The House bill, which is being marked up for floor action in the Judiciary Committee today, was developed by the Congressional Black Caucus and takes a straightforward approach to the most notorious types of police misconduct, as my colleague Sarah Jones summarized it:

The bill creates a national database to track incidents of police misconduct, and would narrow the use of qualified immunity, which protects officers from lawsuits over their use of force or other violations of a person’s constitutional rights …


The bill also addresses some use of force by police. It would ban choke holds and carotid holds, a stranglehold intended to temporarily cut off the blood supply to a person’s brain. The Post says it would prohibit “no-knock warrants in drug cases at the federal level, while pressuring states and municipalities to enact similar prohibitions by withholding funding,” and “limit” the provision of military equipment and weapons to the police. The Civil Rights Division of the Justice Department would also receive increased power to investigate bias and misconduct in police departments, and lynching would become a federal crime.

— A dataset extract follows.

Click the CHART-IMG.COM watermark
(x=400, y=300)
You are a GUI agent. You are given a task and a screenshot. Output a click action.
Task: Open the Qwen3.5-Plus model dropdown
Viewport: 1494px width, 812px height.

Despite what the president and many conservative commentators assert, the House bill, which has been embraced by Senate Democrats as well, in no way, shape, or form promotes any “defunding” of police departments, or for that matter, any systemic reforms. Its aim is to selectively prohibit specific abuses while increasing accountability for misconduct.

The Senate Republican bill that will be unveiled today with African-American senator Tim Scott credited as the chief architect also discourages specific police abuses, with the bill’s generally non-prescriptive nature being touted as an advantage, according to the Washington Post:

Senate Republicans on Wednesday unveiled a policing reform bill that would discourage, but not ban, tactics such as chokeholds and no-knock warrants, offering a competing approach to legislation being advanced by House Democrats that includes more directives from Washington.


The Republican proposal veers away from mandating certain policing practices, as the Democratic plan does …


On Tuesday, McConnell dismissed the House Democratic bill as “typical Democratic overreach to try to control everything in Washington,” adding: “We have no interest in that.”

The Senate bill also makes lynching a federal hate crime, a provision that papers over the embarrassing recent stoppage of long-awaited anti-lynching legislation via dilatory tactics from Senator Rand Paul.

Other than the general disagreement over the strictness of federal mandates in the House Democratic and Senate Republican bills, which could probably be resolved in a compromise, the key difference involves the murky but important issue of “qualified immunity” for police officers and other public officials. Vox’s Ian Millhiser explains the significance of this principle, which was developed not by policymakers but by the courts, particularly in the key Supreme Court decision in the 1982 case Harlow v. Fitzgerald:

In theory, qualified immunity shields government officials from lawsuits involving novel legal claims. As the Supreme Court held in Harlow v. Fitzgerald (1982), “government officials performing discretionary functions, generally are shielded from liability for civil damages insofar as their conduct does not violate clearly established statutory or constitutional rights of which a reasonable person would have known.”


In practice, however, qualified immunity can protect truly egregious conduct by police. As the Supreme Court put it in Malley v. Briggs (1986), qualified immunity “provides ample protection to all but the plainly incompetent or those who knowingly violate the law.”

The House Democratic bill would strip police and correctional officers of the qualified-immunity shield for unlawful conduct, making them subject to civil lawsuits like anyone else. The urgency of the issue was significantly enhanced just this week by the Supreme Court’s refusal to accept a batch of cases that would have given it the opportunity to review its guidance on qualified immunity.

While there is some interest in scaling back or abolishing qualified immunity among libertarian-leaning Republicans, Tim Scott called it a “poison pill” and declared it “off the table” in any future negotiations between Democrats and Republicans on a police-reform bill. It’s very likely that the president, who coupled his own modest efforts to address police misconduct by executive order with fiery statements of solidarity with the police, will threaten to veto any legislation that significantly erodes this protection.

So you can expect a period of partisan competition on police reform, with the key calculation being whether some compromise on qualified immunity is possible and/or necessary. In the background, both parties may also be weighing the possibility that police reform will become a major 2020 campaign issue.